[Saved data entries]
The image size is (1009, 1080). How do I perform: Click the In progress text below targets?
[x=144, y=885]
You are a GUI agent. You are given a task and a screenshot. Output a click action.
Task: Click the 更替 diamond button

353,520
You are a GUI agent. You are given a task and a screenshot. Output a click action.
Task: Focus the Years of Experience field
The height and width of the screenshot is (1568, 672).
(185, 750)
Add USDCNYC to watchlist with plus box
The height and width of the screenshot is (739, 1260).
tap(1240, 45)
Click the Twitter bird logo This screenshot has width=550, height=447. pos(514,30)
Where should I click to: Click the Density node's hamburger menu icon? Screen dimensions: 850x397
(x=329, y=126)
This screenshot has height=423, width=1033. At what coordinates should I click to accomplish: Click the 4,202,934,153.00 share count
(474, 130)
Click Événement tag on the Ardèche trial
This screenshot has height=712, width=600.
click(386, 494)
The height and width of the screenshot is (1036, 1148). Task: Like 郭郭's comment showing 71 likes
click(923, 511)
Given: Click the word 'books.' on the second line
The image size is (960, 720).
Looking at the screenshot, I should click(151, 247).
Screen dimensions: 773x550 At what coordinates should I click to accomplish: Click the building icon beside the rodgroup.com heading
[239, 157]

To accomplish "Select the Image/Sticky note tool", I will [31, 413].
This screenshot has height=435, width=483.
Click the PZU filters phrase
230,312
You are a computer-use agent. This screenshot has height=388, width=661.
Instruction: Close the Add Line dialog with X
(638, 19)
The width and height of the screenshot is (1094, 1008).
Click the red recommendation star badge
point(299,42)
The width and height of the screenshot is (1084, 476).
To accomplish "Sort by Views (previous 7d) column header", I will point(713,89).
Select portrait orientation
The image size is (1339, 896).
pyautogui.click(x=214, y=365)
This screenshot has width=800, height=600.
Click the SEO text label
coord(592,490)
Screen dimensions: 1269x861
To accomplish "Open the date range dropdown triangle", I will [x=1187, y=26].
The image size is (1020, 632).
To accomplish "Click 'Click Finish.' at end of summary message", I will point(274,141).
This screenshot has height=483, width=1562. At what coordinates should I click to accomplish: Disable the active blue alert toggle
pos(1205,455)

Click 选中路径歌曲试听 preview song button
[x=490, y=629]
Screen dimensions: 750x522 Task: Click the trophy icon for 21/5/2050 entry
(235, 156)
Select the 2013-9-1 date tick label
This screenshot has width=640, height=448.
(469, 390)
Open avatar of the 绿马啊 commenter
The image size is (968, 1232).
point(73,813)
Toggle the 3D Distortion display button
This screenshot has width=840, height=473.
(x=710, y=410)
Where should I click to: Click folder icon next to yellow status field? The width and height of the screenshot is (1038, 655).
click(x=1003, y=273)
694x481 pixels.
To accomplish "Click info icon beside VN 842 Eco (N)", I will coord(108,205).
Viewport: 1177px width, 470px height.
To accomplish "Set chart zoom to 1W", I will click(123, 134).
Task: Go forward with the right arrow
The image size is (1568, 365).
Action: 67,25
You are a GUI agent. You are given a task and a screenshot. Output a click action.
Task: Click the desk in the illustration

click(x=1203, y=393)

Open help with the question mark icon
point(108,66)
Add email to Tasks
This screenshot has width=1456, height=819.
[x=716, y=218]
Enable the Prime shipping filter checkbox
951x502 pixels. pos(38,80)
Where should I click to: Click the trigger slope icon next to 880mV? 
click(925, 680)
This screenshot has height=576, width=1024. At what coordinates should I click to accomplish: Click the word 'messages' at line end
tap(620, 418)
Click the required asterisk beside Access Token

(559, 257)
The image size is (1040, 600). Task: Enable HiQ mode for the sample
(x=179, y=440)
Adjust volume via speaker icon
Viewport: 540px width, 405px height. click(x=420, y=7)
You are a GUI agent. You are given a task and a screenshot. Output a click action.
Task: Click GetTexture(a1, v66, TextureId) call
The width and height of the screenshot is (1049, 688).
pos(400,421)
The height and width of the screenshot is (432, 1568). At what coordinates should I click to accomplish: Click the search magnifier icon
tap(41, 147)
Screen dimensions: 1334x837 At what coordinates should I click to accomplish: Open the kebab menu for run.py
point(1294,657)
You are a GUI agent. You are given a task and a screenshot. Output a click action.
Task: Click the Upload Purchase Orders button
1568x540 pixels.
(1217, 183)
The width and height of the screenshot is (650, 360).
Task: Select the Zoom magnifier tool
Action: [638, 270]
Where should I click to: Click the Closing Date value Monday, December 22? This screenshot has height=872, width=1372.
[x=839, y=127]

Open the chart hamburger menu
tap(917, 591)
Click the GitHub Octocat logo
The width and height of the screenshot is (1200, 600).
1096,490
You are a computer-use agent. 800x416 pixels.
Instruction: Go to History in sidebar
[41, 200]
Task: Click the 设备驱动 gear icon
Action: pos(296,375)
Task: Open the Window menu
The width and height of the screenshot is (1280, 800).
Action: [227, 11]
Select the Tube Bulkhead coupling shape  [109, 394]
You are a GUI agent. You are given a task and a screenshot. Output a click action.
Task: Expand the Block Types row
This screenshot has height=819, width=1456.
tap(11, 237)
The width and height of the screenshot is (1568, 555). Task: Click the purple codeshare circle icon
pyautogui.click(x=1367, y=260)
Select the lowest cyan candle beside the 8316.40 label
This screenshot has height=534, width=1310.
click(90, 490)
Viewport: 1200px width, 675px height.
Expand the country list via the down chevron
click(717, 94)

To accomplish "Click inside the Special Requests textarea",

- [Work instructions]: After reading the data above, print it all again exactly.

- [Response]:
The image size is (1009, 1080). How do I perform: Click the In progress text below targets?
[x=144, y=885]
You are a GUI agent. You are given a task and a screenshot. Output a click action.
Task: Click the 更替 diamond button

353,520
You are a GUI agent. You are given a task and a screenshot. Output a click action.
Task: Focus the Years of Experience field
The height and width of the screenshot is (1568, 672).
(185, 750)
Add USDCNYC to watchlist with plus box
The height and width of the screenshot is (739, 1260).
tap(1240, 45)
Click the Twitter bird logo This screenshot has width=550, height=447. pos(514,30)
Where should I click to: Click the Density node's hamburger menu icon? Screen dimensions: 850x397
(x=329, y=126)
This screenshot has height=423, width=1033. At what coordinates should I click to accomplish: Click the 4,202,934,153.00 share count
(474, 130)
Click Événement tag on the Ardèche trial
This screenshot has height=712, width=600.
click(386, 494)
The height and width of the screenshot is (1036, 1148). Task: Like 郭郭's comment showing 71 likes
click(923, 511)
Given: Click the word 'books.' on the second line
The image size is (960, 720).
Looking at the screenshot, I should click(151, 247).
Screen dimensions: 773x550 At what coordinates should I click to accomplish: Click the building icon beside the rodgroup.com heading
[239, 157]

To accomplish "Select the Image/Sticky note tool", I will [31, 413].
This screenshot has height=435, width=483.
Click the PZU filters phrase
230,312
You are a computer-use agent. This screenshot has height=388, width=661.
Instruction: Close the Add Line dialog with X
(638, 19)
The width and height of the screenshot is (1094, 1008).
Click the red recommendation star badge
point(299,42)
The width and height of the screenshot is (1084, 476).
To accomplish "Sort by Views (previous 7d) column header", I will point(713,89).
Select portrait orientation
The image size is (1339, 896).
pyautogui.click(x=214, y=365)
This screenshot has width=800, height=600.
Click the SEO text label
coord(592,490)
Screen dimensions: 1269x861
To accomplish "Open the date range dropdown triangle", I will [x=1187, y=26].
The image size is (1020, 632).
To accomplish "Click 'Click Finish.' at end of summary message", I will point(274,141).
This screenshot has height=483, width=1562. At what coordinates should I click to accomplish: Disable the active blue alert toggle
pos(1205,455)

Click 选中路径歌曲试听 preview song button
[x=490, y=629]
Screen dimensions: 750x522 Task: Click the trophy icon for 21/5/2050 entry
(235, 156)
Select the 2013-9-1 date tick label
This screenshot has width=640, height=448.
(469, 390)
Open avatar of the 绿马啊 commenter
The image size is (968, 1232).
point(73,813)
Toggle the 3D Distortion display button
This screenshot has width=840, height=473.
(x=710, y=410)
Where should I click to: Click folder icon next to yellow status field? The width and height of the screenshot is (1038, 655).
click(x=1003, y=273)
694x481 pixels.
To accomplish "Click info icon beside VN 842 Eco (N)", I will coord(108,205).
Viewport: 1177px width, 470px height.
To accomplish "Set chart zoom to 1W", I will click(123, 134).
Task: Go forward with the right arrow
The image size is (1568, 365).
Action: 67,25
You are a GUI agent. You are given a task and a screenshot. Output a click action.
Task: Click the desk in the illustration

click(x=1203, y=393)

Open help with the question mark icon
point(108,66)
Add email to Tasks
This screenshot has width=1456, height=819.
[x=716, y=218]
Enable the Prime shipping filter checkbox
951x502 pixels. pos(38,80)
Where should I click to: Click the trigger slope icon next to 880mV? 
click(925, 680)
This screenshot has height=576, width=1024. At what coordinates should I click to accomplish: Click the word 'messages' at line end
tap(620, 418)
Click the required asterisk beside Access Token

(559, 257)
The image size is (1040, 600). Task: Enable HiQ mode for the sample
(x=179, y=440)
Adjust volume via speaker icon
Viewport: 540px width, 405px height. click(x=420, y=7)
You are a GUI agent. You are given a task and a screenshot. Output a click action.
Task: Click GetTexture(a1, v66, TextureId) call
The width and height of the screenshot is (1049, 688).
pos(400,421)
The height and width of the screenshot is (432, 1568). At what coordinates should I click to accomplish: Click the search magnifier icon
tap(41, 147)
Screen dimensions: 1334x837 At what coordinates should I click to accomplish: Open the kebab menu for run.py
point(1294,657)
You are a GUI agent. You are given a task and a screenshot. Output a click action.
Task: Click the Upload Purchase Orders button
1568x540 pixels.
(1217, 183)
The width and height of the screenshot is (650, 360).
Task: Select the Zoom magnifier tool
Action: [638, 270]
Where should I click to: Click the Closing Date value Monday, December 22? This screenshot has height=872, width=1372.
[x=839, y=127]

Open the chart hamburger menu
tap(917, 591)
Click the GitHub Octocat logo
The width and height of the screenshot is (1200, 600).
1096,490
You are a computer-use agent. 800x416 pixels.
Instruction: Go to History in sidebar
[41, 200]
Task: Click the 设备驱动 gear icon
Action: pos(296,375)
Task: Open the Window menu
The width and height of the screenshot is (1280, 800).
Action: [227, 11]
Select the Tube Bulkhead coupling shape  [109, 394]
You are a GUI agent. You are given a task and a screenshot. Output a click action.
Task: Expand the Block Types row
This screenshot has height=819, width=1456.
tap(11, 237)
The width and height of the screenshot is (1568, 555). Task: Click the purple codeshare circle icon
pyautogui.click(x=1367, y=260)
Select the lowest cyan candle beside the 8316.40 label
This screenshot has height=534, width=1310.
click(90, 490)
Viewport: 1200px width, 675px height.
Expand the country list via the down chevron
click(717, 94)

To accomplish "Click inside the Special Requests textarea",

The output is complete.